Working data =>
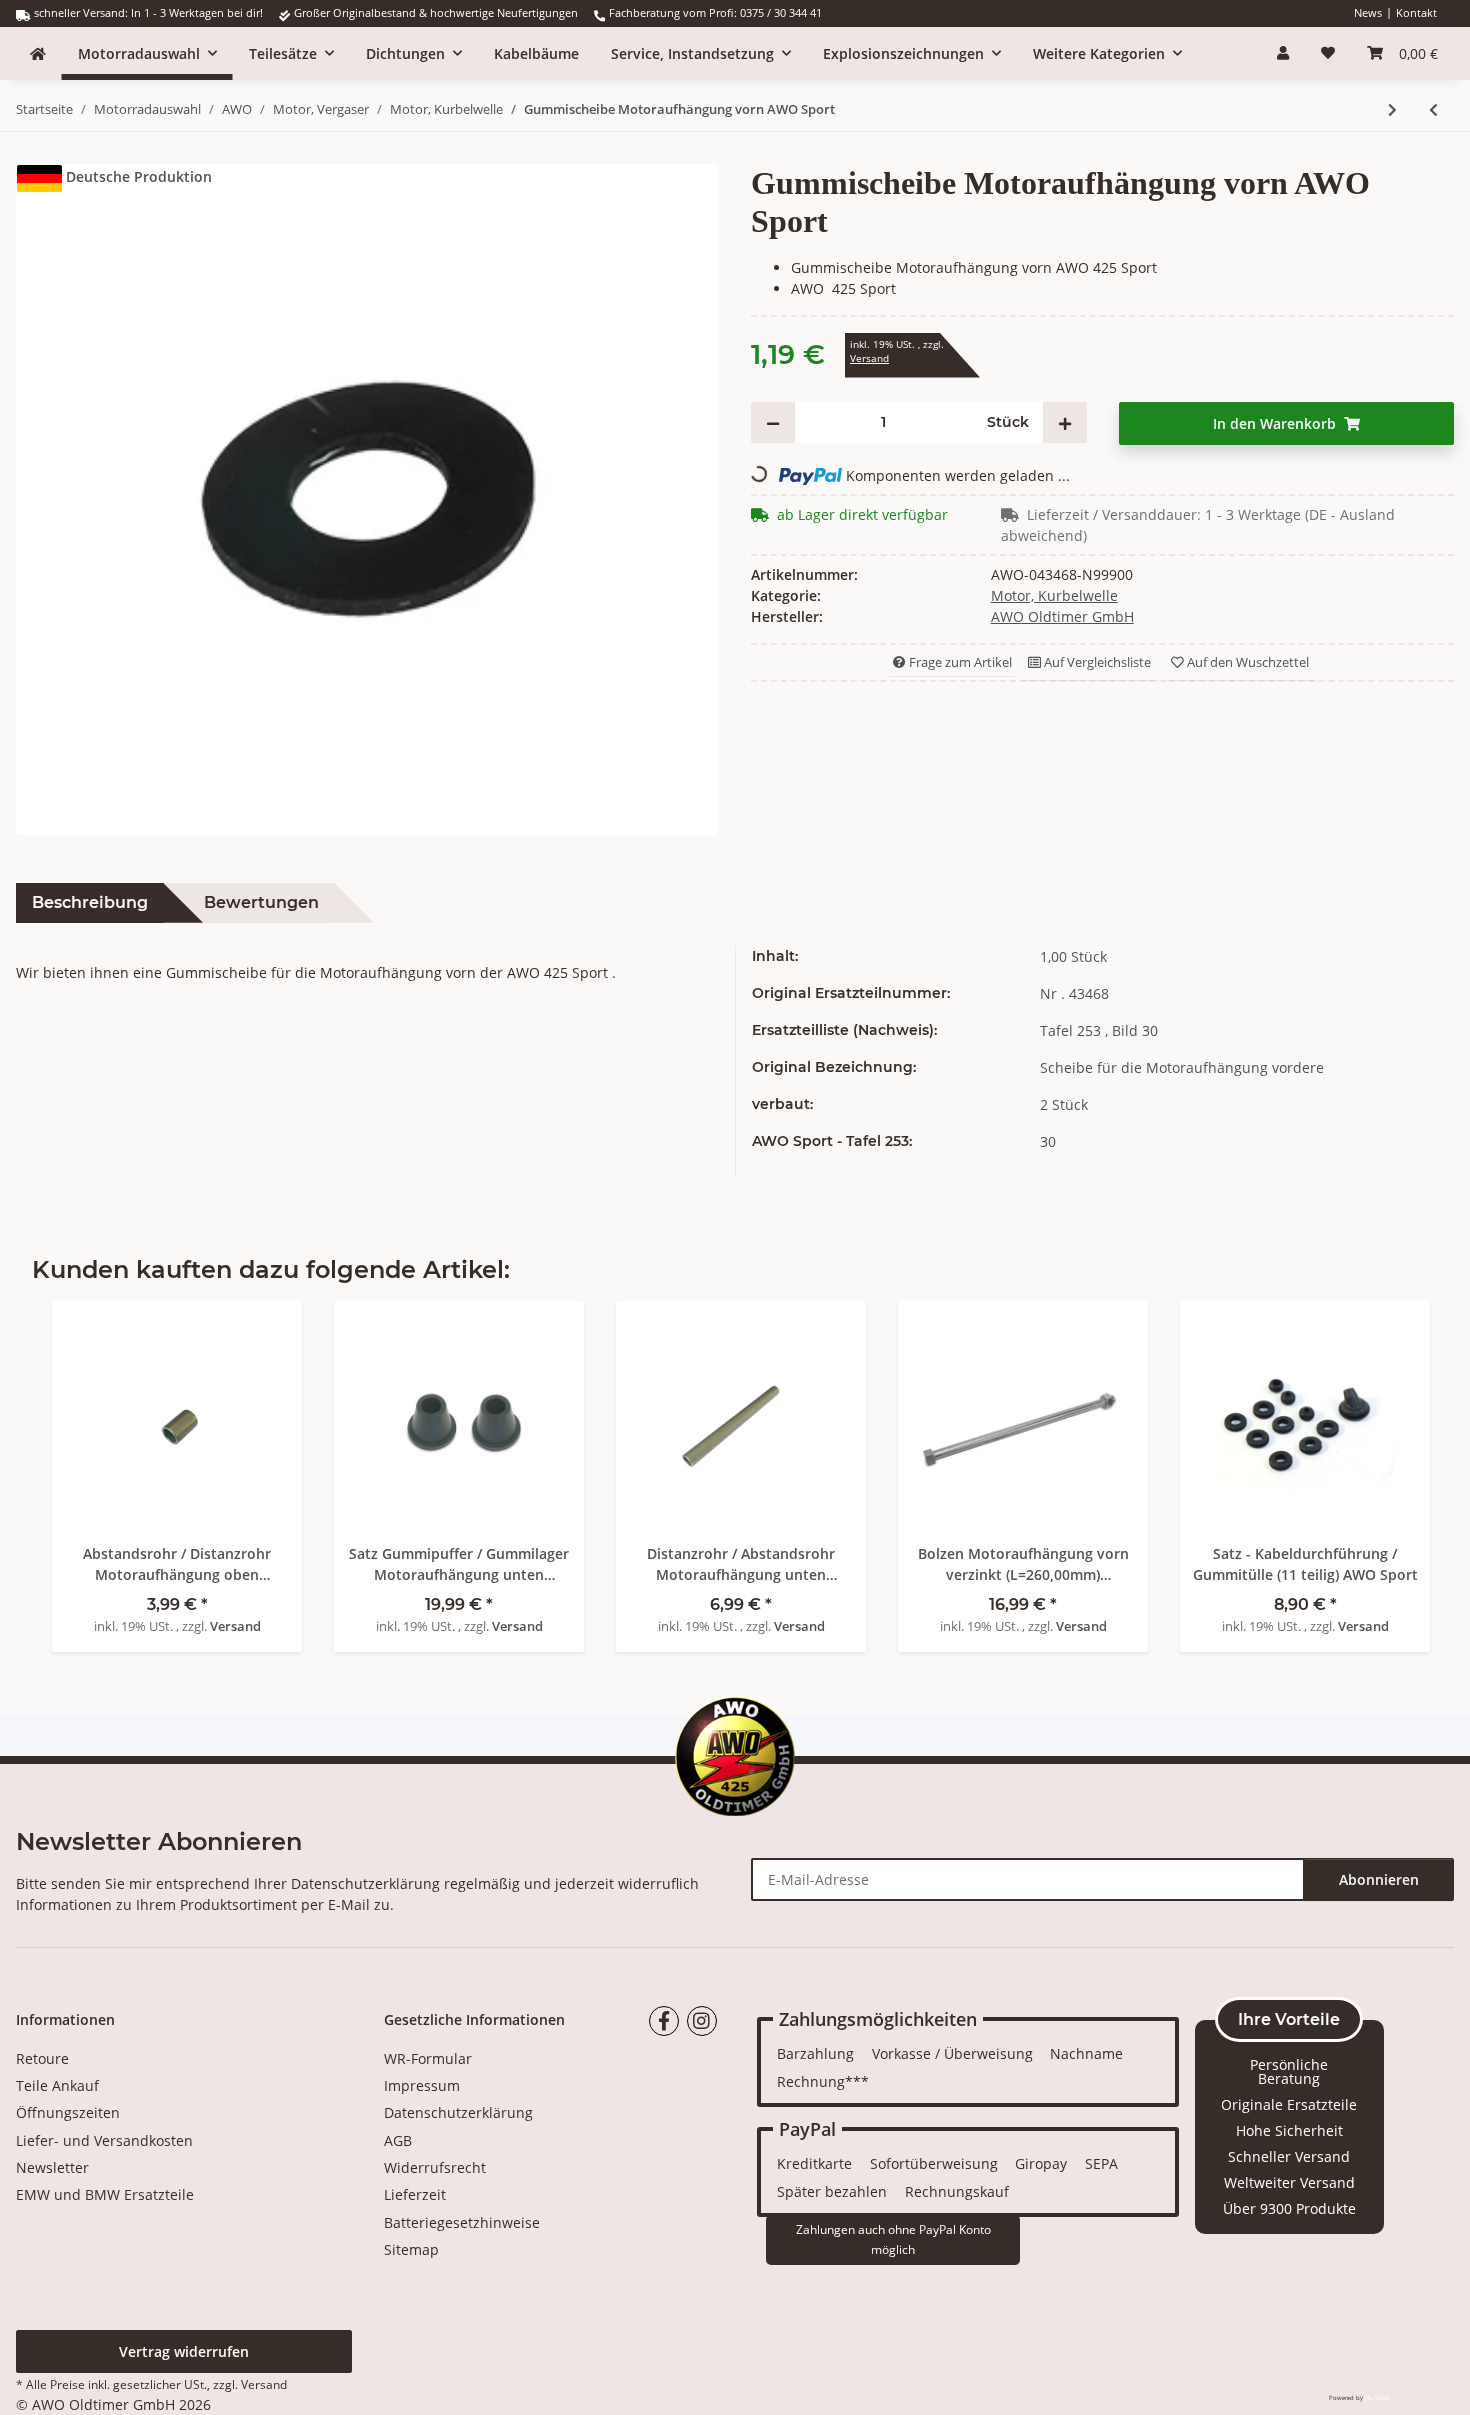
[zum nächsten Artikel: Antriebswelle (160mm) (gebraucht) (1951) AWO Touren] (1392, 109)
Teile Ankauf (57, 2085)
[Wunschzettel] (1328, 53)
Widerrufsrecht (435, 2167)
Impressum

Task objective => Transcribe the entries above verbatim, excluding any image.

Solution =>
[zum nächsten Artikel: Antriebswelle (160mm) (gebraucht) (1951) AWO Touren] (1392, 109)
Teile Ankauf (57, 2085)
[Wunschzettel] (1328, 53)
Widerrufsrecht (435, 2167)
Impressum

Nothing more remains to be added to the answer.